_JOB ITEM_:
Repeat word for word the part of the product design piece below that opens with "Product design is hard. Right?!" and closes with "Henley’s Greatest Hits.".

Product Design Is Hard

Product design is hard. Right?! Some of you are probably like product design isn’t hard. I could design that stuff I see on Dribbble. I can do product design. I design products in my sleep. I’m a unicorn. Yeah, yeah I hear ya. Pixels are easy, but pixels are the last thing you should think about when you’re doing product design. The challenge of making sure that every instance and action has been considered, every user journey has been thought through, and the entire experience fits in with existing design patterns, that product design starts with writing — in Dropbox Paper.

Note: let’s just agree that from here on out when I say Paper, I’m referring to Dropbox Paper and not like a piece of paper and a pencil. Because some folks do design with paper and pencils, and that’s cool and all, everybody loves a good sketch. As an aside to this note, I am listening to Don Henley’s Greatest Hits.

So, why product design is hard? That’s a great question, I’m glad you asked. Here at Creative Market, we serve two main audiences: shop owners and customers. Ok, we have a third, visitors who haven’t signed up at all, but that’s like every product out there so we’ll just talk about the first two: buyers and sellers. Buyers and sellers have different permissions, feature sets and goals on the site, but that’s just the beginning of the various user states that we have to consider. We have new users (on-boarding), existing users, active users, inactive users, signed-in users, signed-out users. That’s just our user states. Make it stop already, right? This is the end of the innocence. Product design is hard.

My Head Is Only So Big

Ok ok. So we have our user states. But we also have page states, page types, user types (yes, this is different from user states), and user flows. All of these are important for us to consider for every product feature we build. My head is only so big, it’s near impossible to keep all of those states and types crammed in there for every project. I’ll be honest and air a little of our dirty laundry here– in the past when we would launch stuff, we’d miss things, and we’d be hustling to push fixes in a New York minute.

It’s simply impossible to hold all of the various states and types in your head when you’re planning, scoping and designing a product feature. We realized this internally and decided that we needed to come up with a better solution — a way for us to bulletproof our product design efforts so that we could design, build and ship with confidence. We came up with something that we call the UX Plan.

_INFORMATION SUPPLIED_:
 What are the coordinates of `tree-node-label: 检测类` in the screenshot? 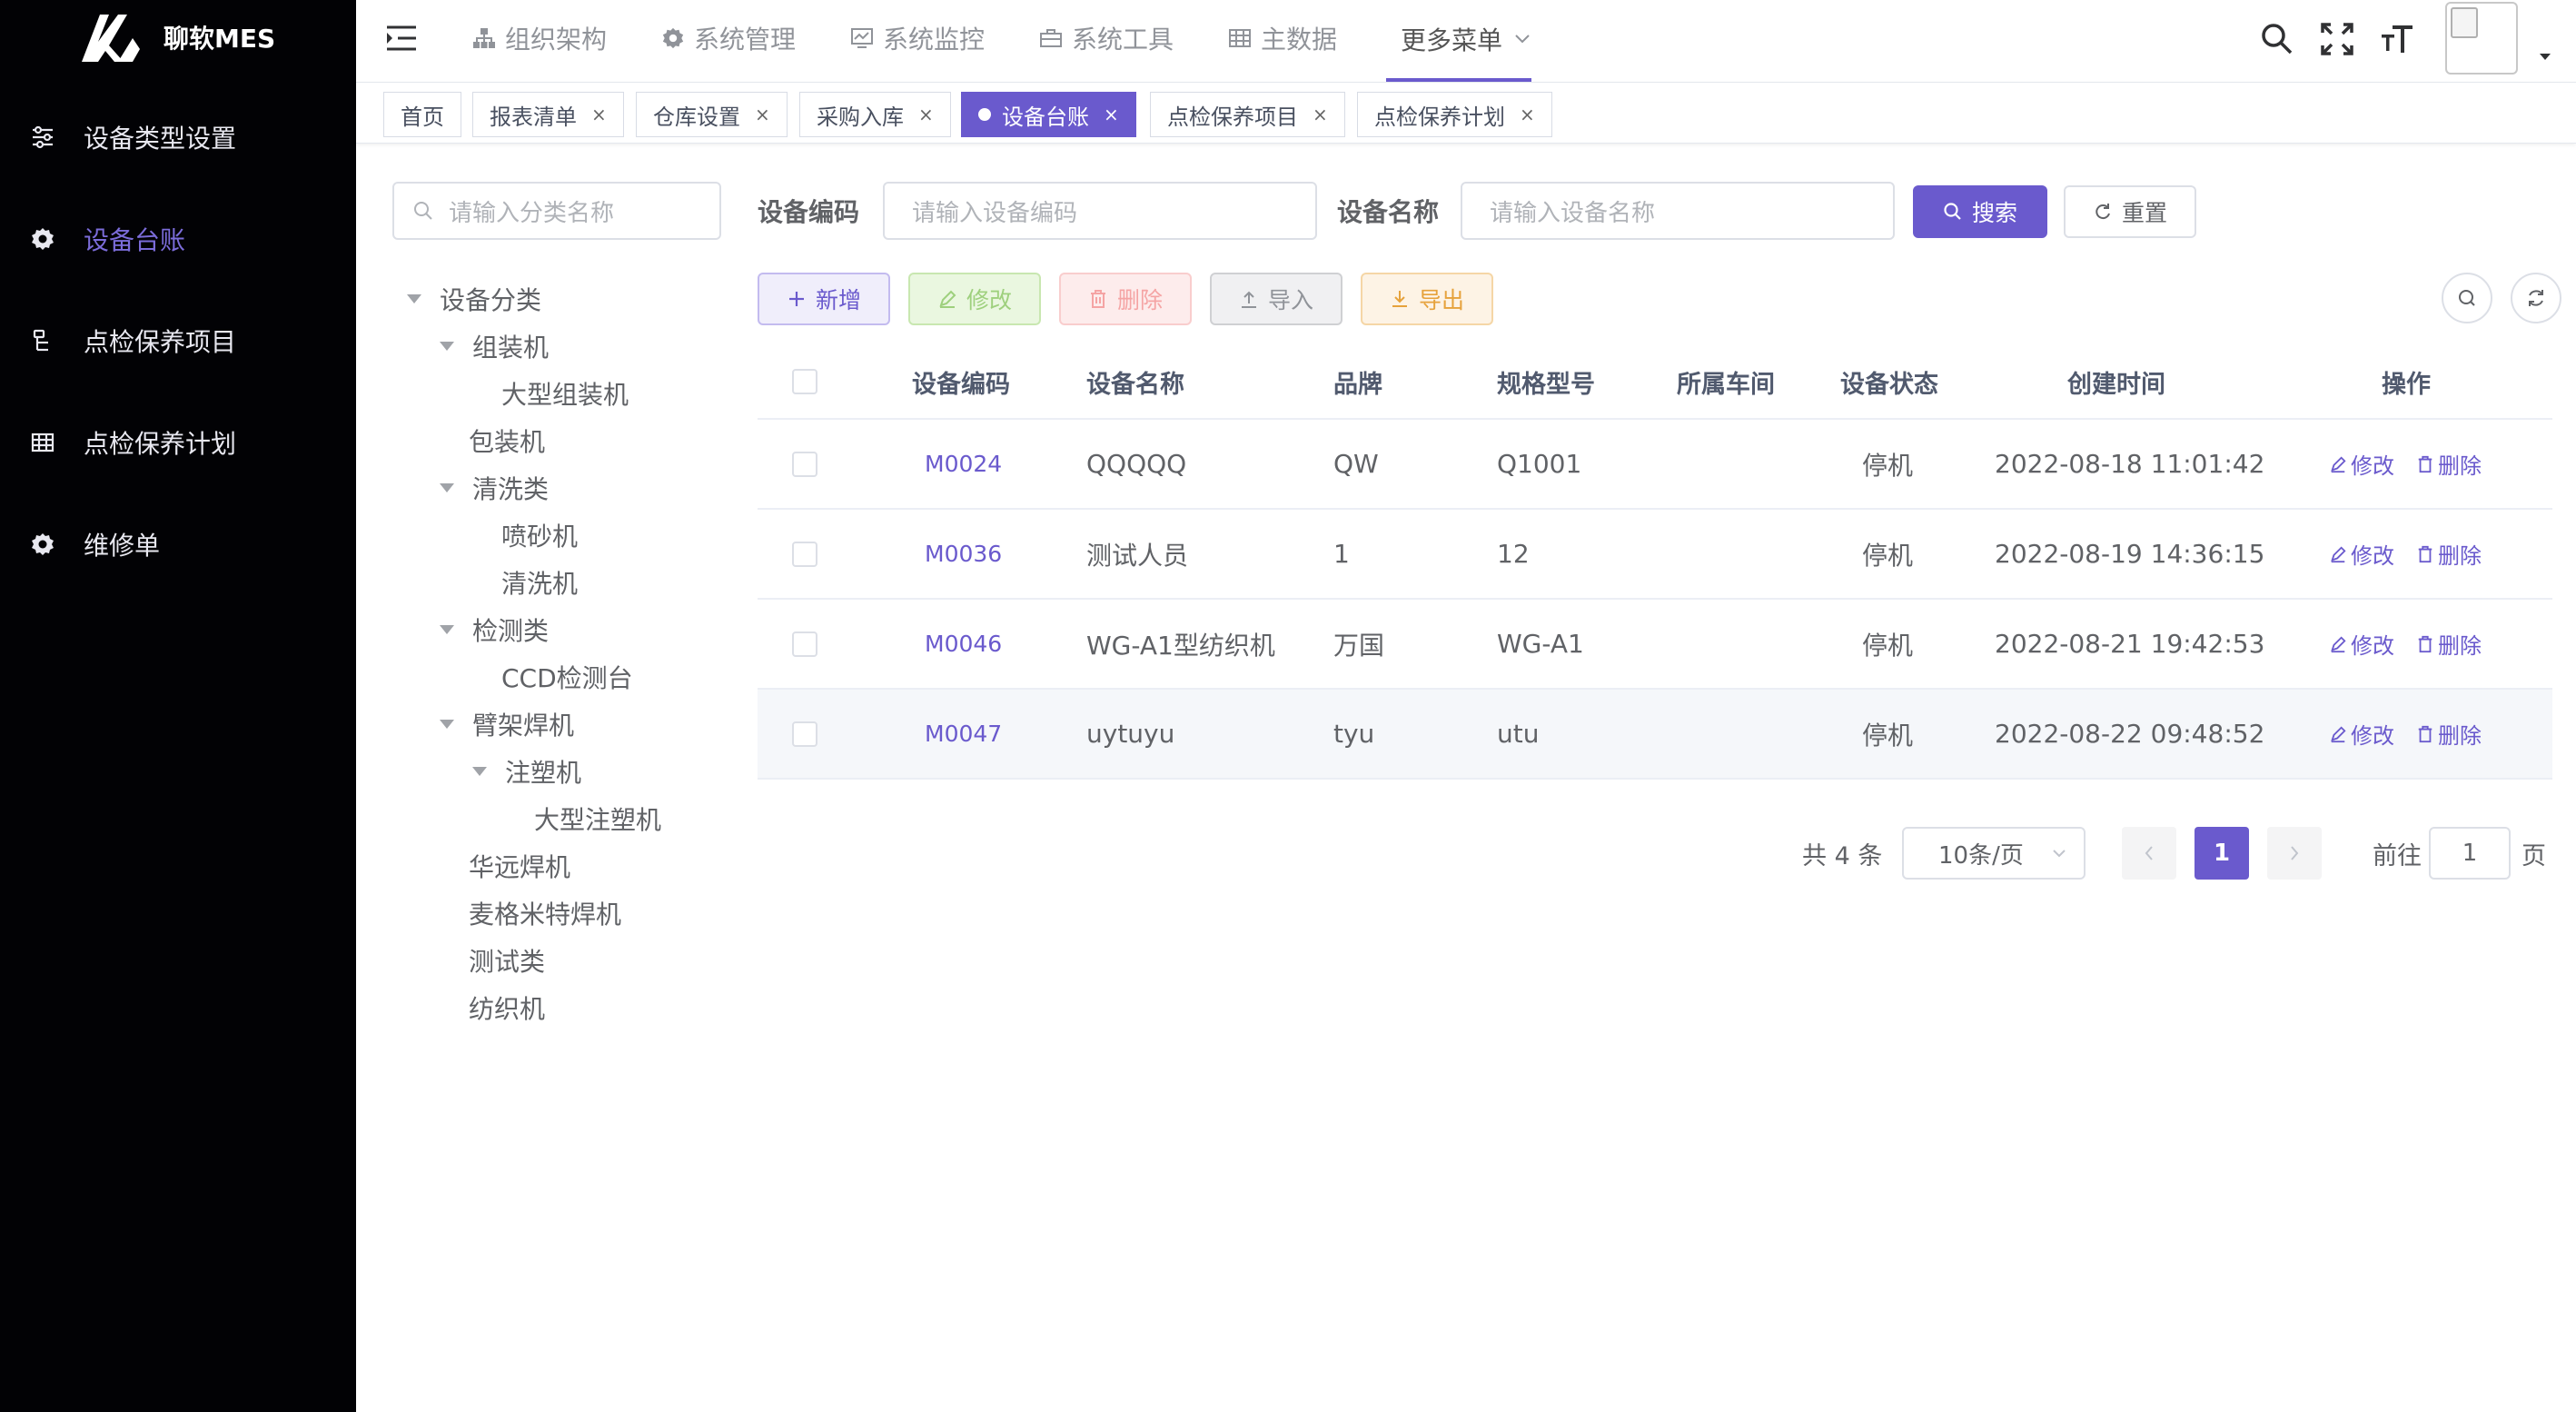 It's located at (511, 631).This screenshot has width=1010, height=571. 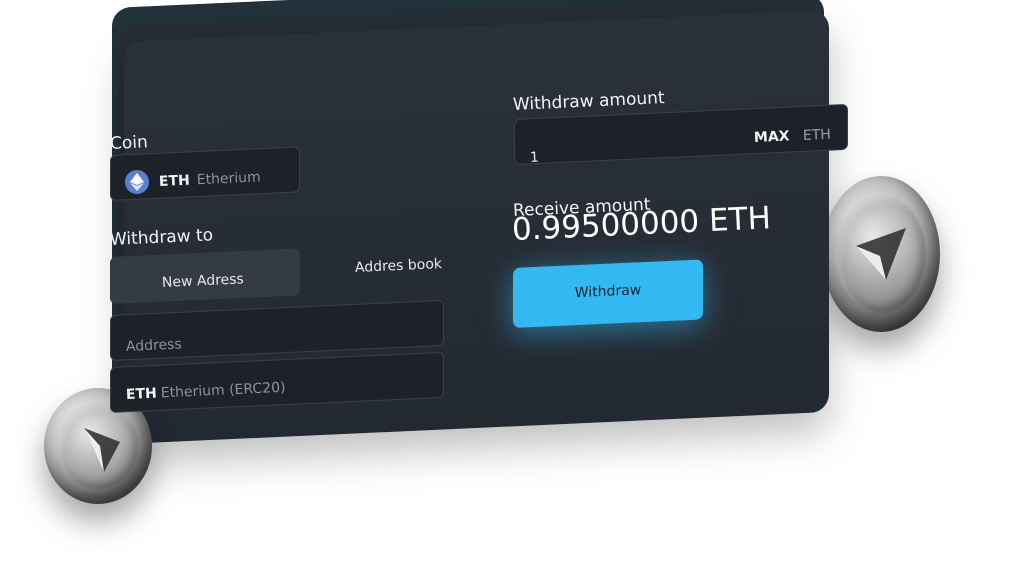 What do you see at coordinates (154, 346) in the screenshot?
I see `address-placeholder: Address` at bounding box center [154, 346].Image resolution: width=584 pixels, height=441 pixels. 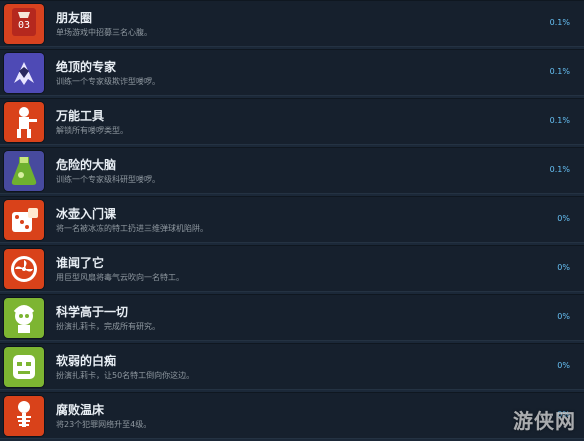 What do you see at coordinates (24, 122) in the screenshot?
I see `worker-minion-icon` at bounding box center [24, 122].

_OUTPUT OF THE EXERCISE_:
Product design is hard. Right?! Some of you are probably like product design isn’t hard. I could design that stuff I see on Dribbble. I can do product design. I design products in my sleep. I’m a unicorn. Yeah, yeah I hear ya. Pixels are easy, but pixels are the last thing you should think about when you’re doing product design. The challenge of making sure that every instance and action has been considered, every user journey has been thought through, and the entire experience fits in with existing design patterns, that product design starts with writing — in Dropbox Paper.

Note: let’s just agree that from here on out when I say Paper, I’m referring to Dropbox Paper and not like a piece of paper and a pencil. Because some folks do design with paper and pencils, and that’s cool and all, everybody loves a good sketch. As an aside to this note, I am listening to Don Henley’s Greatest Hits.